Banjarese singer and composer

Anang Ardiansyah (May 3, 1938 – August 7, 2015) was an Indonesian artist and songwriter, specifically in the Banjarese language. He was known to write around 103 Banjarese folk songs and was known popularly as Maestro of Banjarese music. His most famous works, "Paris Barantai," among other songs, are recognized as native folk songs of Banjarese culture and were played during the 2018 Asian Games opening ceremony in Gelora Bung Karno Stadium.

== Musical career ==
He started his musical career during senior high school, starting an orchestra named "Orkes Melayu Rindang Banua" together with several other Banjarese artists in Surabaya. "Paris Barantai" became one of his famous works; it was played on Radio Republik Indonesia and its recording sold more than 70,000 copies.
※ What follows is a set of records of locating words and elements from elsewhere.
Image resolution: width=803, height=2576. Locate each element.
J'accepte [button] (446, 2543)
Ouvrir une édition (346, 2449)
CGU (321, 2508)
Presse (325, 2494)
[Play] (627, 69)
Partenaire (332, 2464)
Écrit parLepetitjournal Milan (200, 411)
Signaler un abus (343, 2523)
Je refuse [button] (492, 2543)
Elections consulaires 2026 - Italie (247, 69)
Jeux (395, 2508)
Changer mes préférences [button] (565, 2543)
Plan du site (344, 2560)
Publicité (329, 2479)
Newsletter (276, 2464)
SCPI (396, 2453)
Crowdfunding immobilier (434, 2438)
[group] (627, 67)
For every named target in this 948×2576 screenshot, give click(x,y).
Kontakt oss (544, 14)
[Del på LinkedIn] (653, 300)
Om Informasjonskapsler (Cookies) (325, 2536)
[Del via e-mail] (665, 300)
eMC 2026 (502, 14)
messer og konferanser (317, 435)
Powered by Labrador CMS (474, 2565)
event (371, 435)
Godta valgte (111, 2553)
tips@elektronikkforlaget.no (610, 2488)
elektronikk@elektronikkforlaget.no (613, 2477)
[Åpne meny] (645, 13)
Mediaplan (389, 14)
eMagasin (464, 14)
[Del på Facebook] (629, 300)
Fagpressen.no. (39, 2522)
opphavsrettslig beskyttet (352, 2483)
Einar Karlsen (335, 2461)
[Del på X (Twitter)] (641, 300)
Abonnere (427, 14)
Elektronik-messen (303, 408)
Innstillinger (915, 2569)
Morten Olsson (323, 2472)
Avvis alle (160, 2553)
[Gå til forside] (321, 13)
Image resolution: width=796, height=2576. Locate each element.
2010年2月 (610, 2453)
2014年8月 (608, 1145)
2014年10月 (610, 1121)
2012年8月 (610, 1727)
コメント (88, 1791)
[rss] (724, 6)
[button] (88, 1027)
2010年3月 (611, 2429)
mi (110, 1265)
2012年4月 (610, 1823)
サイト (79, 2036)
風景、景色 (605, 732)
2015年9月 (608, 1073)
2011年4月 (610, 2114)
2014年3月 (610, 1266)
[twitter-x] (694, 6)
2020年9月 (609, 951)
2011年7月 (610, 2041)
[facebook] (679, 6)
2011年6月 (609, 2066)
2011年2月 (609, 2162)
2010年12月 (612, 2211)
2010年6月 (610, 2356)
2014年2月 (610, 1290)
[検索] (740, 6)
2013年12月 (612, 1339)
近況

He established his own studio later named "Tygaroon's Mini Studio" and released several more albums in the 80s and 90s.

He received award from governor of South Kalimantan, Rudy Ariffin in 2008. Other works from him such as "Uma Abah", "Kambang Goyang", and "Kasih Putus di Lubuk Badangsanak" are also famous until today and became an integral part of Banjarese culture & identity. Most of his songs portray Banjarese culture and the daily lives of Banjar people who are close to rivers. Other songs such as "Kampung Batuah" portray the struggle of Indonesian nationalists during Kalimantan Physical Revolution.

== Others ==
He served in the Indonesian Army from 1962 to 1992 with the highest ranking as colonel in Kodam XII/Tanjungpura.